ビジネスにイノベーションを起こす「思考法」 #02

売上対前年比160%、Twitter日本法人の急成長を支える笹本氏の仕事術【聞き手:ニトリ田岡氏 後編】

社長として心がけていること、変化したスタイル

田岡:これまで社長を数社で務められていますが、社長業への思い入れがあるのでしょうか。

笹本:あります。これは幼少期の影響なのですが、小学生の頃に住んでいたオーストラリアでは、子どものお小遣いは与えられるものではなく、自ら稼ぐものなんですよ。小学生なりに商売の面白さを感じて、いずれは経営者になりたいという思いを抱いていました。

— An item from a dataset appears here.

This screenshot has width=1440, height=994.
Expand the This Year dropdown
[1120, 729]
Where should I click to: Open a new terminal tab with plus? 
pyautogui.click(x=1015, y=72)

田岡:おもしろいですね。社長として心がけていることはありますか。

笹本:世の中を俯瞰して物事を予見し、できるだけそれに対処できるよう周りを動かしていくことです。もし対処が間に合わない場合は、自分で動くことを意識しています。

田岡:長い間、社長を務めてきた中で、スタイルが変わってきたなと感じる部分はありますか。

笹本:感情がコントロールできるようになりましたね。



田岡:それは、私も多少はできるようになってきたと思います(笑)。怒っても、いいことは何もないんですよね。

笹本:そうなんです。人を動かすには、怒りではなく、動きやすい環境をつくることが大切です。

田岡:最後に、今後の展望についてお聞かせください。

笹本:個人的には、65歳で定年すると仮定して、それまでの11年をどう過ごすのかを考えています。若い頃と違って、年齢とともに可能性は狭まっていくはずなので、やるべきことを定めて過ごしていきたいと考えています。

田岡:私も同じです。もうじき50歳になるにあたり、成り行きに任せてキャリアを選んではいけないと、生まれて初めて考えています(笑)。

笹本:50歳でそう感じられたのは、すばらしいですよ。私は55歳までの後1年で何かしようと、少し焦りながら考えているところです。

 まずは、2020年東京オリンピックに向けて、Twitterで実現できることが多くあると考えています。インバウンドはもちろんですが、日本企業がグローバルに展開していくアウトバウンドのお手伝いもしていきたいですね。

<田岡敬氏 対談を終えて>

 「火中の栗を拾う」といコメントがありましたが、改めてリスクとリターンはトレードオフであると感じました。大胆に変革ができるのはそれだけ危機的状況ということであり、その状況を引き受けるのにはリスクが伴います。

 華やかに見えるMTVやTwitterのようなメディアビジネスにも大変なドラマがあります。また、「不確かな未来への変革を定量的に100%説明することはできず、最後は信頼してもらう人間関係が重要」というのは最近色々な方と話をしていても常に出てくるテーマであり、急速に変化し続けるビジネス環境に対応するための重要なポイントであると思います。